*** TEXT UNDER STUDY ***
8/10
Laura Mvula 'The Dreaming Room' (RCA Records)
Written in her producer’s garden shed rather than the confines of a studio, Laura Mvula sounds confident and free throughout her second album. She enlists Nile Rodgers’ funky basslines on lead single ‘Overcome’, while ‘People’, a collaboration with Wretch 32, is inspired by “the crisis of black identity in the west”. Elsewhere, the hymn-like ‘Show Me Love’ reveals Mvula’s captivating vocal like a peacock showing its feathers before grand instruments add a cinematic touch, and ‘Kiss My Feet’ is a mass of disjointed beats, SBTRKT-like synths and stark lyrics about loss. ‘Nan’, meanwhile, forms a brief but inspirational interlude that paves the way for the gospel-funk closer ‘Phenomenal Woman’.
8/10
Grace Jones
'Warm Leatherette' (Deluxe Version) (Island/Universal)
Grace Jones is the gift that keeps on giving. Not only is she still delivering blistering performances at the age of 68, but her albums only seem to get more influential as time goes on. 1980’s ‘Warm Leatherette’ was the record where she broke away from disco and embraced new wave, post punk and reggae, covering the likes of Joy Division and Roxy Music, assembling the legendary Compass Point All Stars and taking on her androgynous look. It still sounds somehow classic and futuristic at the same time, and the rare and unreleased mixes and dubs are worth the price of admission.
9/10
Audion 'Alpha' (!K7)
Has it really been a decade since Audion’s ‘Mouth To Mouth’? The answer, it seems, is absolutely, and while there have been a smattering of releases since then – including seven singles in 2009 and the ‘Audion X’ retrospective in 2013 – this new album is just what the doctor ordered. ‘There Was A Button’ and ‘Napkin’ both seemingly take their cue from ‘Erotic Discourse’ before heading into malevolent Planet E territory, and the creepy robo-vocoder voices permeating ‘Gut Man Cometh’ make it a spooky delight. Trippy instrumental ‘Traanc’ is probably the most quintessential Audion track, while ‘Destroyer’ and ‘Sucker’ scream Circoloco 2016 until their production lungs run out of steam.
8/10
Marquis Hawkes 'Social Housing' (Houndstooth)
*** End of TEXT UNDER STUDY ***
#### WHAT THE TASK REQUIRES
Please pick up the album reviews where they stop and keep writing. The rows have no connection to the album reviews.
*** EXCERPTED RECORDS ***
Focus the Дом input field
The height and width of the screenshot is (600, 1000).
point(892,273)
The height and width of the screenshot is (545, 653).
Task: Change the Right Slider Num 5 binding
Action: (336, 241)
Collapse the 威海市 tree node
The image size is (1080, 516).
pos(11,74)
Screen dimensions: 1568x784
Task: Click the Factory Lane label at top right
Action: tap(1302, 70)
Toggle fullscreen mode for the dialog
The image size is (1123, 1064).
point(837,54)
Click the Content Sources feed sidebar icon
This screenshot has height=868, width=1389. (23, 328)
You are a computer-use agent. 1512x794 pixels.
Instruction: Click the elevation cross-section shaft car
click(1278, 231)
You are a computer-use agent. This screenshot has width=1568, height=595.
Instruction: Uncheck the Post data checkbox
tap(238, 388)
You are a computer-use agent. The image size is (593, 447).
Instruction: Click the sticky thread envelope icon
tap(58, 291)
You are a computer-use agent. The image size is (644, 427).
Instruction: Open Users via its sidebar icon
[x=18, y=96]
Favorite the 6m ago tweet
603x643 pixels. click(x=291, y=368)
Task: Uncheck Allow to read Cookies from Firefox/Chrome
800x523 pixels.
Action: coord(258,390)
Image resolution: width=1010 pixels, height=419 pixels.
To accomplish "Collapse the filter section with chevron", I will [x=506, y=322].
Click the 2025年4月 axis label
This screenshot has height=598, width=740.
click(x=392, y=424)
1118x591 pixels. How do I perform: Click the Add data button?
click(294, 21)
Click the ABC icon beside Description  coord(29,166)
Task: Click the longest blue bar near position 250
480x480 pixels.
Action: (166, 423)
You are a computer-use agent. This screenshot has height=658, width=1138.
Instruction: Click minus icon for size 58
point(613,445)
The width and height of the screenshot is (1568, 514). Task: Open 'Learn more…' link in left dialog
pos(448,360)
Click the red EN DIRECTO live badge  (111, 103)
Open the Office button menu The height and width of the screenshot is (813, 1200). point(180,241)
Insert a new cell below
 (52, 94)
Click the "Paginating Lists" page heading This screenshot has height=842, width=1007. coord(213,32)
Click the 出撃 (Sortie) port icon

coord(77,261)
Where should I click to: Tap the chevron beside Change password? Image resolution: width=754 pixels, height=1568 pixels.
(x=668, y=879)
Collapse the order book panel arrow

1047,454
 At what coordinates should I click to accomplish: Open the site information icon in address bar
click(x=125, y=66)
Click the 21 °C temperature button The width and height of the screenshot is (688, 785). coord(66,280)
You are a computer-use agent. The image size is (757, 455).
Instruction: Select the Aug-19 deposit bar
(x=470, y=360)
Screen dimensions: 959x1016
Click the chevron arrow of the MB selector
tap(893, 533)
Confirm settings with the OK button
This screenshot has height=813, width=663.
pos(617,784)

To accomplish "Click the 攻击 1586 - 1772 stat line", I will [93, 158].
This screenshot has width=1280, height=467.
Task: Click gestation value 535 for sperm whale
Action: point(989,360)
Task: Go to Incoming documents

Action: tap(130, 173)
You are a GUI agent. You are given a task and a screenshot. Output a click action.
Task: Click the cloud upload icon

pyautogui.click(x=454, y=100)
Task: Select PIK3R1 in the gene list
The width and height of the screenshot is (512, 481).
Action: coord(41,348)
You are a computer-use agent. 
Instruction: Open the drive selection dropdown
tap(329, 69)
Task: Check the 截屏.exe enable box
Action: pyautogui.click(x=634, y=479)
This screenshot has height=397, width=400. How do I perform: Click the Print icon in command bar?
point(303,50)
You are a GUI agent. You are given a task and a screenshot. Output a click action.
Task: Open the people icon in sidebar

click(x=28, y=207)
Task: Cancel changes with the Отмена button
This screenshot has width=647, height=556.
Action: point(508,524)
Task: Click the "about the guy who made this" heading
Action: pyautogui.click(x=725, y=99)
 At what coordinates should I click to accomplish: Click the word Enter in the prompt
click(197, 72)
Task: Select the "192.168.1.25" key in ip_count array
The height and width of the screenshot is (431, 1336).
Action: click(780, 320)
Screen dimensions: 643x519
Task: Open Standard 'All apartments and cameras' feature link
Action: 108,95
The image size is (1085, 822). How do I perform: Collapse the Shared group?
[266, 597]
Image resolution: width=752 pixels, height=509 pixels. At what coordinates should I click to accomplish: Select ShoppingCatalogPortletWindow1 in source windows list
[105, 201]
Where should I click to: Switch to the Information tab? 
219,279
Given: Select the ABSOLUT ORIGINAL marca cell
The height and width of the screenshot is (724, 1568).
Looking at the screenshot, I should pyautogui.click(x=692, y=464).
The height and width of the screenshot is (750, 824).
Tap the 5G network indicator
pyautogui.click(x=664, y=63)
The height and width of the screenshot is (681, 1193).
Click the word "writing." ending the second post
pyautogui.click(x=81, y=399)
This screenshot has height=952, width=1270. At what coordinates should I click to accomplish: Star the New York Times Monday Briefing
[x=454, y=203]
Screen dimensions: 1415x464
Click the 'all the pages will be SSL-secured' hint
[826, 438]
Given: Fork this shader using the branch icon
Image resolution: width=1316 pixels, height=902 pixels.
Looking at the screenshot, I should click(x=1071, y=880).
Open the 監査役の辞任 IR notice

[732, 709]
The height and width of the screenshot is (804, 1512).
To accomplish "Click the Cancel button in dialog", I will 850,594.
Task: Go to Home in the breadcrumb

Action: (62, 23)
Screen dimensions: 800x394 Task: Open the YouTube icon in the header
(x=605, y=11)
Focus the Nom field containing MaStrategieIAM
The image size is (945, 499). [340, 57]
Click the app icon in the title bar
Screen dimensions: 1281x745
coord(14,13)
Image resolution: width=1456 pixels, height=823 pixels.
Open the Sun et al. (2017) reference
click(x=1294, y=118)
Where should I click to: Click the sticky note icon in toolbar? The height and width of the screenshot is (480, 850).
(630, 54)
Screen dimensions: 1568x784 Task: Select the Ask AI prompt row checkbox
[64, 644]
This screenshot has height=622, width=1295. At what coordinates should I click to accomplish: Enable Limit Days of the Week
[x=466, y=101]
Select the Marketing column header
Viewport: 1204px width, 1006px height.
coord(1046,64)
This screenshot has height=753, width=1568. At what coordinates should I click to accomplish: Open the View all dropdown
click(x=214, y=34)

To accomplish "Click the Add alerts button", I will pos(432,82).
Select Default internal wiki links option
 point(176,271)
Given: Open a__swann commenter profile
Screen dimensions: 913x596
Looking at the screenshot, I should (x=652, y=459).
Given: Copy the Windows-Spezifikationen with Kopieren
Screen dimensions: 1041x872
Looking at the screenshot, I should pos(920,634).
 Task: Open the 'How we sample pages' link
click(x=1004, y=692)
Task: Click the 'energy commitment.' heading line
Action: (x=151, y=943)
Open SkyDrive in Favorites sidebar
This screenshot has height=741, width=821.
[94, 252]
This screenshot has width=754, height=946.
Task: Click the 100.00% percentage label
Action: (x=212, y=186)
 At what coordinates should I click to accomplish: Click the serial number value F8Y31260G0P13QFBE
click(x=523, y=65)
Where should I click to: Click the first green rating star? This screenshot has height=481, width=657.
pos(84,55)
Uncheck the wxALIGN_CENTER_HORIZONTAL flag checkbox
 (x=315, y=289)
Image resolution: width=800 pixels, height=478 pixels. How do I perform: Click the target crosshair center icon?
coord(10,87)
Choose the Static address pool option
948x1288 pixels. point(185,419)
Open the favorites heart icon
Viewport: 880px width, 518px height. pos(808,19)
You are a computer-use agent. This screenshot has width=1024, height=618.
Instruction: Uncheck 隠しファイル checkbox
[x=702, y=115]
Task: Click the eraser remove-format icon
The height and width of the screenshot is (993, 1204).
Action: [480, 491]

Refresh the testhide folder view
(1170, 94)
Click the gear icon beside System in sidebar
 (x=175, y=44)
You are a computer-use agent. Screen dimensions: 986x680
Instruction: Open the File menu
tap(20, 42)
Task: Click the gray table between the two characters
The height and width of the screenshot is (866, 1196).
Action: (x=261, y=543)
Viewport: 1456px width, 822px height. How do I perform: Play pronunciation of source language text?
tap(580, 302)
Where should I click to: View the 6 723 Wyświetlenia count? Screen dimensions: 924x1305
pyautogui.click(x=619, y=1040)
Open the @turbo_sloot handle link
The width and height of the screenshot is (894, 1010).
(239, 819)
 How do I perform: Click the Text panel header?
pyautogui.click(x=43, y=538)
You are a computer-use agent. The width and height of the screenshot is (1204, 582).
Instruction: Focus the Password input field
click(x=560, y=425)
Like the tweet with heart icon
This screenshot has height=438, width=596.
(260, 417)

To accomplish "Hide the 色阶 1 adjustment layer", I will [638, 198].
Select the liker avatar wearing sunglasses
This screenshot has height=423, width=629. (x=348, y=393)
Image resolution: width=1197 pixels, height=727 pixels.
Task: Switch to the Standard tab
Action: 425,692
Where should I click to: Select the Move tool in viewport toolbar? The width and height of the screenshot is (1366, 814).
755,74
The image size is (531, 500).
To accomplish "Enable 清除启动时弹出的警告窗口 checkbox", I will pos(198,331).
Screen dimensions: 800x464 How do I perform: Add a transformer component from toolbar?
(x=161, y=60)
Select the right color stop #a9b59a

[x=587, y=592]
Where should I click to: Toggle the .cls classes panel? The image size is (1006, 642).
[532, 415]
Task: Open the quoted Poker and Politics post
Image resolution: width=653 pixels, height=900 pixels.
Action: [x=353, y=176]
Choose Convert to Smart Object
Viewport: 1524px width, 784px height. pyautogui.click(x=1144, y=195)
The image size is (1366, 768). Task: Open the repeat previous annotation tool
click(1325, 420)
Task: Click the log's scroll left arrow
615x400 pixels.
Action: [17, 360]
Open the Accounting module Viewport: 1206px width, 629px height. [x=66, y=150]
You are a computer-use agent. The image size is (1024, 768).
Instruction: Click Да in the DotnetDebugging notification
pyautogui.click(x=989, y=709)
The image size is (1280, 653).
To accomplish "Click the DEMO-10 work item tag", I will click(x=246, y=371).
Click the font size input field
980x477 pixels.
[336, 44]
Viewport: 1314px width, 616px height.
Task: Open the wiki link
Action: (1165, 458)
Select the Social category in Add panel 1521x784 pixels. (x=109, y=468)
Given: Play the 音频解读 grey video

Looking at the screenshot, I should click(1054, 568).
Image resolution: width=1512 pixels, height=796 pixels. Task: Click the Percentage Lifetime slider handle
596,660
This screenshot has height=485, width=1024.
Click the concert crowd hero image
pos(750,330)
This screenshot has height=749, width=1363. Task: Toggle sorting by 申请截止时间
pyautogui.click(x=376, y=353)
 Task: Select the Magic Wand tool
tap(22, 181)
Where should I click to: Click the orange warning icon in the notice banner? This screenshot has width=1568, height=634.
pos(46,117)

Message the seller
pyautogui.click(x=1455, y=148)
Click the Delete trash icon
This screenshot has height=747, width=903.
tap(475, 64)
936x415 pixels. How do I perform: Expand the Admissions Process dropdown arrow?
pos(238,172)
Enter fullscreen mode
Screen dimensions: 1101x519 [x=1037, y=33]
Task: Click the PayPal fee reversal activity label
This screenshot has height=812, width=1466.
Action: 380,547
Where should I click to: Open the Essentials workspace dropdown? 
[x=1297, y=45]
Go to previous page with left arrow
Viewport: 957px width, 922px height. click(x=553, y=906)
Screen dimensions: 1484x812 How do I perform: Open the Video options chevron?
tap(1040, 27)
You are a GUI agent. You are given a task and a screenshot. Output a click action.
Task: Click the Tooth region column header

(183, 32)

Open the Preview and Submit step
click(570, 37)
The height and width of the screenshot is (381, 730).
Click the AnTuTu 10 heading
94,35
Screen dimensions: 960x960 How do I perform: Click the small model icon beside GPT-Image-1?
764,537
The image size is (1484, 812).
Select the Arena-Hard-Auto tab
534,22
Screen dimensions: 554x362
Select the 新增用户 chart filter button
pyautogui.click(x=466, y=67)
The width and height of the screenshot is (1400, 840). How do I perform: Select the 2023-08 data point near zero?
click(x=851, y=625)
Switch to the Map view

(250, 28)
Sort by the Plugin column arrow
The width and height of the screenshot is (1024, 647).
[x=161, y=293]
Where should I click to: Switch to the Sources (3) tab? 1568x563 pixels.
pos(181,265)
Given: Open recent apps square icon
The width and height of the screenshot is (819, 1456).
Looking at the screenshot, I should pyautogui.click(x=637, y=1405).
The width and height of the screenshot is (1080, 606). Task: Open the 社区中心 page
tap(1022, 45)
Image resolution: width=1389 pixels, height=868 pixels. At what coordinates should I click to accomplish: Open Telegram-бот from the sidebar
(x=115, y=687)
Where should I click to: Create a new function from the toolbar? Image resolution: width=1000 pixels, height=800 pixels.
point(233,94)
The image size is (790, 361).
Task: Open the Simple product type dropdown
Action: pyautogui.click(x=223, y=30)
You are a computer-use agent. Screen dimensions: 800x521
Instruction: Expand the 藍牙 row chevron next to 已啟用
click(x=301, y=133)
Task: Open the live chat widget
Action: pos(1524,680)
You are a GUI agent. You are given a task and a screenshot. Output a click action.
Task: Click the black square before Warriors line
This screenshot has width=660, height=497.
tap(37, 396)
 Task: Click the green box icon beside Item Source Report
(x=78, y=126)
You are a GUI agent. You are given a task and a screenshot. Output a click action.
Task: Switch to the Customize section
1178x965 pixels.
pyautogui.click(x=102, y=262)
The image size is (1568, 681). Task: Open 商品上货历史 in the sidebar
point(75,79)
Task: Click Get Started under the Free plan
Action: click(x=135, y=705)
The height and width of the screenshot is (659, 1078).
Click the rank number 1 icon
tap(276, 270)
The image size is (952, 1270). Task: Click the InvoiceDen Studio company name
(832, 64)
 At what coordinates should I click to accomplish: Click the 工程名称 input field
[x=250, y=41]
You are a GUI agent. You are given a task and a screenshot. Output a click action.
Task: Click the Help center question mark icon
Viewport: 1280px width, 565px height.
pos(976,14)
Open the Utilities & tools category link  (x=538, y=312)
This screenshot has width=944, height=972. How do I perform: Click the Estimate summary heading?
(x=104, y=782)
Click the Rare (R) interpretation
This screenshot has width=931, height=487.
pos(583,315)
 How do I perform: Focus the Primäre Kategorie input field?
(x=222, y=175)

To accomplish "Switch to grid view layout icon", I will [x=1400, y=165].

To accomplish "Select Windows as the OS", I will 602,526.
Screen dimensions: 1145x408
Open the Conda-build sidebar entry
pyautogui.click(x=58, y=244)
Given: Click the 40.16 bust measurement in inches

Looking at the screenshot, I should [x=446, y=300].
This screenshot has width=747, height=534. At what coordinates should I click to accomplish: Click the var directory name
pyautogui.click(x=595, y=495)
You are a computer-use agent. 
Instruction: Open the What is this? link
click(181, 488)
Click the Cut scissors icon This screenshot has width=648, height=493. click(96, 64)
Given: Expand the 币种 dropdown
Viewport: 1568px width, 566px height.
*** End of EXCERPTED RECORDS ***
#### EXPECTED ANSWER
Ever since his arrival in 2012, Marquis Hawkes has made sure his house music is always pumping, prickly and served with a big dose of reverence for Chicago. Far from pastiche, though, the still rather mysterious man behind it all manages to lay down bumping beats and scintillating percussion that are off-kilter and ghetto-fried, as well as being hugely fun. His debut LP is fine proof of that: all 13 tracks are club-ready weapons that range from slamming and sleazy to swinging and acid-laced, variously shaded with influences of Derrick Carter, Dance Mania and DJ Sneak. Catnip for DJs and dancers alike, this is as visceral yet charming as house gets.
9/10
DJ Shadow 'The Mountain Will Fall' (Mass Appeal)
Genius clearly isn’t enough sometimes. This album shows that DJ Shadow’s superhuman abilities – in reassembling sounds, samples, textures and melodies into something greater than the sum of their parts – have clearly been undiminished by time. There are ebbing and flowing synths that pluck at the heartstrings, single drum hits that alone can make your synapses tingle and gorgeous hooks and atmospheres agogo. But Shadow clearly wants more: he then tweaks everything here to within an inch of its life, either with quasi-Squarepusher micro-edits, manic trap and crunk drum patterns or over-the-top production bordering on EDM. There are a few tracks (including the two straight-ahead rap tunes and haunting closer ‘Suicide Pact’) where he does actually let the groove unfold naturally, but that just makes even more frustratingly clear how much better the rest of this record could be if only Shadow would just ease off on the tinkering and fidgeting. Sometimes, it seems, more is actually less.